Making Julia as Fast as C++

This is an old post but it seems it hasn’t been discussed yet.

An interesting observation the author found is that non-integer powers in Julia are fairly slow at that time, compared to C++. I am not sure if this is really the case. He mentioned removing those operations speeds up the Julia code by more than 10 times. This seems too much, but maybe at that time there were some problems in the non-integer powers.

Note that this post was in 2019 so kind of old, but I think Julia 1.0 had been released at that time.

A lot of things changed then (really, too many to enumerate), but the basic strategies remain relevant.

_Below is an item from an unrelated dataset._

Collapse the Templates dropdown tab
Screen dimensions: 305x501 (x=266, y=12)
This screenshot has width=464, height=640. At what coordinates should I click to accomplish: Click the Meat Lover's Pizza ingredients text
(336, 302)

That said, it is unclear what you want to discuss about this blog post. Asking a specific question would focus the discussion.

Cf

which was closed 5 years ago.

Really interesting, indeed its a bit old and I think they wanted to keep things standard julia but with a little of packages you can beat the pythonic version by 9K x without changing much :

using ConcreteStructs,LinearAlgebra, StaticArrays, BenchmarkTools
function generate_particles(PType, n, lambda; l=1, Gamma=SA[0.0,0.0,0.0])
    sigma = l/(n-1)*lambda
    particles = fill(zero(PType), n^3)
    xs = range(0, stop=l, length=n)
    # Adds particles in a regular lattice
    ind = 1
    for k in 1:n
        for j in 1:n
            for i in 1:n
                X = SA[xs[i], xs[j], xs[k]]
                particles[ind] = PType(X, Gamma, sigma)
                ind += 1
            end
        end
    end

    return particles
end
"""
This is a particle struct made up of ambiguous (unspecified) types
"""
@concrete struct ParticleAmbiguous
    # User inputs
    X                               # Position
    Gamma                           # Vectorial circulation
    sigma                           # Smoothing radius
    # Properties
    U                               # Velocity at particle
    J                               # Jacobian at particle J[i,j]=dUi/dxj
end
ParticleAmbiguous(X, Gamma, sigma; U=zeros(3), J=zeros(3,3)) = ParticleAmbiguous(X, Gamma, sigma, U, J )
# Empty initializer
Base.zero(::Type{<:ParticleAmbiguous}) = ParticleAmbiguous(SA[0.0,0.0,0.0], SA[0.0,0.0,0.0], 0.0)
# Winckelmans regularizing kernel
g_wnk(r) = r^3 * (r^2 + 2.5) / (r^2 + 1)^2.5
dgdr_wnk(r) = 7.5 * r^2 / (r^2 + 1)^3.5
const const4 = 1/(4*pi)
"""
    Pythonic programming approach
"""
@views @fastmath function P2P_pythonic(particles, g, dgdr)
    for Pi in particles
        @inbounds for Pj in particles    
            dX = Pi.X - Pj.X
            r = norm(dX)
            if r != 0
                gsgm = g(r / Pj.sigma)
                dgsgmdr = dgdr(r / Pj.sigma)
                crss = cross(-const4 * (dX/r^3), Pj.Gamma)
                Pi.U .+= gsgm * crss
                @inbounds @simd for j in 1:3
                    Pi.J[:, j] += ( dX[j] / (Pj.sigma*r) * (dgsgmdr*crss) -
                        gsgm * (3*dX[j]/r^2) * crss -
                        gsgm * (const4/r^3) * cross(SVector{3}(i==j for i in 1:3), Pj.Gamma) )
                end
            end
        end
    end
end
particles_amb = generate_particles(ParticleAmbiguous, 6, 1.0)
@btime P2P_pythonic($particles_amb, $g_wnk, $dgdr_wnk) # 2ms